● **Written instruction**: Please reproduce the following data line for line, without changing anything.

[Element and text position data]

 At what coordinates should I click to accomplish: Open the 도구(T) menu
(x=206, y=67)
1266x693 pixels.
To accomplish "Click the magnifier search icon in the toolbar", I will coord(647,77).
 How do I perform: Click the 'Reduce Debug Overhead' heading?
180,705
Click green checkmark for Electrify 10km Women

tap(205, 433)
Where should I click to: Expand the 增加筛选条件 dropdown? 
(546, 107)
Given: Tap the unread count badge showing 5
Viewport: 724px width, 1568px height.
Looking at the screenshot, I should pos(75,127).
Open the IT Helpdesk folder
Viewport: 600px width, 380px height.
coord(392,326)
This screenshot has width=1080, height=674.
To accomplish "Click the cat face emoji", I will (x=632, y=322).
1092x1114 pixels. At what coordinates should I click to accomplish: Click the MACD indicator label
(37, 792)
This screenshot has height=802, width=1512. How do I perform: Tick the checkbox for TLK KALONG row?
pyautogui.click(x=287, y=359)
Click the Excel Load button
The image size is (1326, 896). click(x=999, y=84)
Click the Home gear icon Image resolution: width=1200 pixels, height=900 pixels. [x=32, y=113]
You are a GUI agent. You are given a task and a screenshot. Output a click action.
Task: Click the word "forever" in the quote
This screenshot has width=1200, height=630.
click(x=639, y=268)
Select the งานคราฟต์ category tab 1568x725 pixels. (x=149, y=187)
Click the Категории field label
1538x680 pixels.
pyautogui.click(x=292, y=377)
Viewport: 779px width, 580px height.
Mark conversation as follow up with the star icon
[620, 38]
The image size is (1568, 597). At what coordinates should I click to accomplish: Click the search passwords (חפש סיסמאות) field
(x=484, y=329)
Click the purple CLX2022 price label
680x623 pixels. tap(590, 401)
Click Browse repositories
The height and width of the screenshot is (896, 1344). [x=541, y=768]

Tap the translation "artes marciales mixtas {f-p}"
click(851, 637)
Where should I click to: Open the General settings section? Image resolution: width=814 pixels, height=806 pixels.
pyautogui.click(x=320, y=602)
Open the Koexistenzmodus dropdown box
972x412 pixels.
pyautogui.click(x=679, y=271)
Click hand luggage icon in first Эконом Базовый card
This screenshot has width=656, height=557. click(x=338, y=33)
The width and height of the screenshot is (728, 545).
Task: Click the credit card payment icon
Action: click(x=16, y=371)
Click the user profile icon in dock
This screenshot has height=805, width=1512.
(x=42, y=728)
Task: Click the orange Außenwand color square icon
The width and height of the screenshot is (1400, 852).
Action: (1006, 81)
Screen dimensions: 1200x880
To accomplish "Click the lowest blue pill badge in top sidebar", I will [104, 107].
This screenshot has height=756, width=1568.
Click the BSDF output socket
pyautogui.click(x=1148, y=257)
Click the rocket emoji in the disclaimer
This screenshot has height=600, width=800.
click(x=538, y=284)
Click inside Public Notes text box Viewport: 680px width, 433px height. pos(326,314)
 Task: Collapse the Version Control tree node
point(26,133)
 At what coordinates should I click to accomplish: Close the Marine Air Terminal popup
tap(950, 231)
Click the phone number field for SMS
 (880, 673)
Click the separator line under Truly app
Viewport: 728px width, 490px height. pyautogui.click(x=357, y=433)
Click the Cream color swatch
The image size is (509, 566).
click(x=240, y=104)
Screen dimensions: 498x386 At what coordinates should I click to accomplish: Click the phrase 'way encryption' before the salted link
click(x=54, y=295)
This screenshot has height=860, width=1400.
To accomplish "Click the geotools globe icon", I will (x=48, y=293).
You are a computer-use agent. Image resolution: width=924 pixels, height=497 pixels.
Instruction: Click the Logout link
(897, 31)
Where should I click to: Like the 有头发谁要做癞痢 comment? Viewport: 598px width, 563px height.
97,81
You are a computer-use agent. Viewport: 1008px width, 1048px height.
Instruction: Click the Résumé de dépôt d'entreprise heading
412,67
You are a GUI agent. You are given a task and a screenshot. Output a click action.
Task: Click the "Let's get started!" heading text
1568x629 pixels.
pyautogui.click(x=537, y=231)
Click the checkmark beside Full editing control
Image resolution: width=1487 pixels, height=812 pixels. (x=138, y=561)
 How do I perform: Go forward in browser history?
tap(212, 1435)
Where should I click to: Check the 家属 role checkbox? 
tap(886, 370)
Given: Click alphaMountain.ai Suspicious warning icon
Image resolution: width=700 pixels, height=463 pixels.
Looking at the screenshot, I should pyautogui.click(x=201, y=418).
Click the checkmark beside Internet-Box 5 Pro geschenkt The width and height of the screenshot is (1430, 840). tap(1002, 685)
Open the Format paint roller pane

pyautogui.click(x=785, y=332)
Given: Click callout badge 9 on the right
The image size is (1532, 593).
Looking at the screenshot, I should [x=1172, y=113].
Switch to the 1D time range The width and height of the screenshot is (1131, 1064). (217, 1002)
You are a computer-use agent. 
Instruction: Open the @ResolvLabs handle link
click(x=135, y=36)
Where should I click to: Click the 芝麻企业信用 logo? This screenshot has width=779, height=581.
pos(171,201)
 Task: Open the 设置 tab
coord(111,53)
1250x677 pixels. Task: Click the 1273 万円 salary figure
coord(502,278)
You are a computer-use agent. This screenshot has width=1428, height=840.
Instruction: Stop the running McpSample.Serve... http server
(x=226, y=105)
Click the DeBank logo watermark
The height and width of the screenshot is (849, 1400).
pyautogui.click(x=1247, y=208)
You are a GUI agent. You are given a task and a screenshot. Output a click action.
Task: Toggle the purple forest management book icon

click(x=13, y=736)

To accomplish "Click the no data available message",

● **Written answer**:
 At what coordinates should I click to accomplish: Open the 도구(T) menu
(x=206, y=67)
1266x693 pixels.
To accomplish "Click the magnifier search icon in the toolbar", I will coord(647,77).
 How do I perform: Click the 'Reduce Debug Overhead' heading?
180,705
Click green checkmark for Electrify 10km Women

tap(205, 433)
Where should I click to: Expand the 增加筛选条件 dropdown? 
(546, 107)
Given: Tap the unread count badge showing 5
Viewport: 724px width, 1568px height.
Looking at the screenshot, I should pos(75,127).
Open the IT Helpdesk folder
Viewport: 600px width, 380px height.
coord(392,326)
This screenshot has width=1080, height=674.
To accomplish "Click the cat face emoji", I will (x=632, y=322).
1092x1114 pixels. At what coordinates should I click to accomplish: Click the MACD indicator label
(37, 792)
This screenshot has height=802, width=1512. How do I perform: Tick the checkbox for TLK KALONG row?
pyautogui.click(x=287, y=359)
Click the Excel Load button
The image size is (1326, 896). click(x=999, y=84)
Click the Home gear icon Image resolution: width=1200 pixels, height=900 pixels. [x=32, y=113]
You are a GUI agent. You are given a task and a screenshot. Output a click action.
Task: Click the word "forever" in the quote
This screenshot has width=1200, height=630.
click(x=639, y=268)
Select the งานคราฟต์ category tab 1568x725 pixels. (x=149, y=187)
Click the Категории field label
1538x680 pixels.
pyautogui.click(x=292, y=377)
Viewport: 779px width, 580px height.
Mark conversation as follow up with the star icon
[620, 38]
The image size is (1568, 597). At what coordinates should I click to accomplish: Click the search passwords (חפש סיסמאות) field
(x=484, y=329)
Click the purple CLX2022 price label
680x623 pixels. tap(590, 401)
Click Browse repositories
The height and width of the screenshot is (896, 1344). [x=541, y=768]

Tap the translation "artes marciales mixtas {f-p}"
click(851, 637)
Where should I click to: Open the General settings section? Image resolution: width=814 pixels, height=806 pixels.
pyautogui.click(x=320, y=602)
Open the Koexistenzmodus dropdown box
972x412 pixels.
pyautogui.click(x=679, y=271)
Click hand luggage icon in first Эконом Базовый card
This screenshot has width=656, height=557. click(x=338, y=33)
The width and height of the screenshot is (728, 545).
Task: Click the credit card payment icon
Action: click(x=16, y=371)
Click the user profile icon in dock
This screenshot has height=805, width=1512.
(x=42, y=728)
Task: Click the orange Außenwand color square icon
The width and height of the screenshot is (1400, 852).
Action: (1006, 81)
Screen dimensions: 1200x880
To accomplish "Click the lowest blue pill badge in top sidebar", I will [104, 107].
This screenshot has height=756, width=1568.
Click the BSDF output socket
pyautogui.click(x=1148, y=257)
Click the rocket emoji in the disclaimer
This screenshot has height=600, width=800.
click(x=538, y=284)
Click inside Public Notes text box Viewport: 680px width, 433px height. pos(326,314)
 Task: Collapse the Version Control tree node
point(26,133)
 At what coordinates should I click to accomplish: Close the Marine Air Terminal popup
tap(950, 231)
Click the phone number field for SMS
 (880, 673)
Click the separator line under Truly app
Viewport: 728px width, 490px height. pyautogui.click(x=357, y=433)
Click the Cream color swatch
The image size is (509, 566).
click(x=240, y=104)
Screen dimensions: 498x386 At what coordinates should I click to accomplish: Click the phrase 'way encryption' before the salted link
click(x=54, y=295)
This screenshot has height=860, width=1400.
To accomplish "Click the geotools globe icon", I will (x=48, y=293).
You are a computer-use agent. Image resolution: width=924 pixels, height=497 pixels.
Instruction: Click the Logout link
(897, 31)
Where should I click to: Like the 有头发谁要做癞痢 comment? Viewport: 598px width, 563px height.
97,81
You are a computer-use agent. Viewport: 1008px width, 1048px height.
Instruction: Click the Résumé de dépôt d'entreprise heading
412,67
You are a GUI agent. You are given a task and a screenshot. Output a click action.
Task: Click the "Let's get started!" heading text
1568x629 pixels.
pyautogui.click(x=537, y=231)
Click the checkmark beside Full editing control
Image resolution: width=1487 pixels, height=812 pixels. (x=138, y=561)
 How do I perform: Go forward in browser history?
tap(212, 1435)
Where should I click to: Check the 家属 role checkbox? 
tap(886, 370)
Given: Click alphaMountain.ai Suspicious warning icon
Image resolution: width=700 pixels, height=463 pixels.
Looking at the screenshot, I should pyautogui.click(x=201, y=418).
Click the checkmark beside Internet-Box 5 Pro geschenkt The width and height of the screenshot is (1430, 840). tap(1002, 685)
Open the Format paint roller pane

pyautogui.click(x=785, y=332)
Given: Click callout badge 9 on the right
The image size is (1532, 593).
Looking at the screenshot, I should [x=1172, y=113].
Switch to the 1D time range The width and height of the screenshot is (1131, 1064). (217, 1002)
You are a computer-use agent. 
Instruction: Open the @ResolvLabs handle link
click(x=135, y=36)
Where should I click to: Click the 芝麻企业信用 logo? This screenshot has width=779, height=581.
pos(171,201)
 Task: Open the 设置 tab
coord(111,53)
1250x677 pixels. Task: Click the 1273 万円 salary figure
coord(502,278)
You are a computer-use agent. This screenshot has width=1428, height=840.
Instruction: Stop the running McpSample.Serve... http server
(x=226, y=105)
Click the DeBank logo watermark
The height and width of the screenshot is (849, 1400).
pyautogui.click(x=1247, y=208)
You are a GUI agent. You are given a task and a screenshot. Output a click action.
Task: Toggle the purple forest management book icon

click(x=13, y=736)

To accomplish "Click the no data available message",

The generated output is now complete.